━━━━━ INPUT RECORDS ━━━━━

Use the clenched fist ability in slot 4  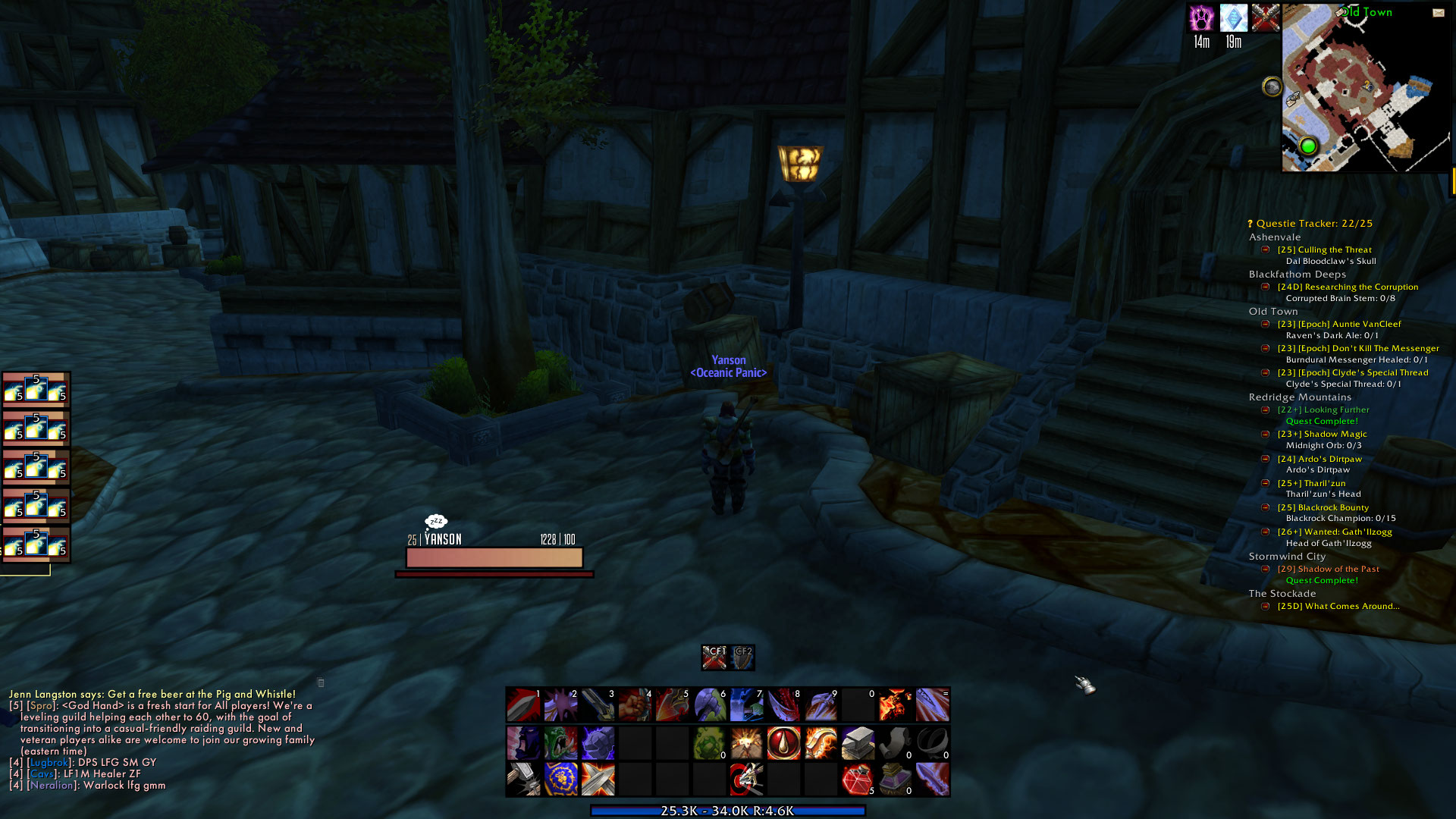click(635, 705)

━━━━━
━━━━━ INPUT RECORDS ━━━━━

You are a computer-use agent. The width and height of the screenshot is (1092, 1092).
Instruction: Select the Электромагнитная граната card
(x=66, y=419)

━━━━━
━━━━━ INPUT RECORDS ━━━━━

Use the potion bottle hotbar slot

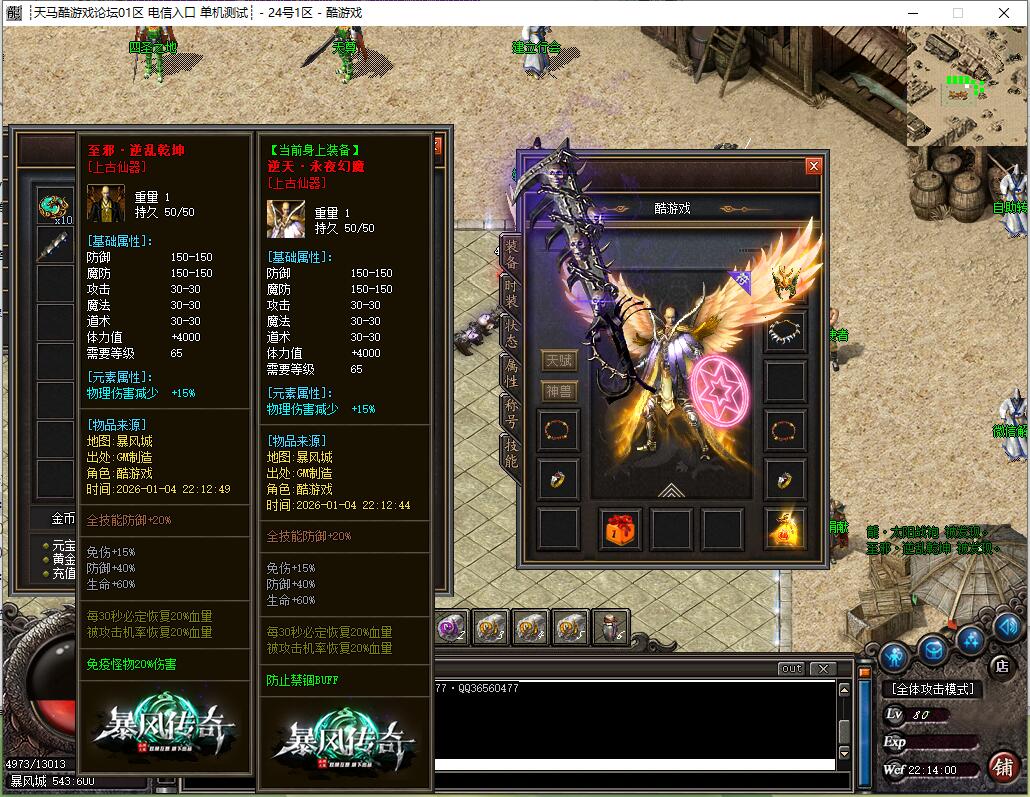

━━━━━

- **INSTRUCTIONS TO FOLLOW**:
Write out the lines from the one containing "You are a computer-use" through the one containing "(x=66, y=419)", inclusive, and nothing else.

- **RESPONSE TO THIS EXERCISE**:
You are a computer-use agent. The width and height of the screenshot is (1092, 1092).
Instruction: Select the Электромагнитная граната card
(x=66, y=419)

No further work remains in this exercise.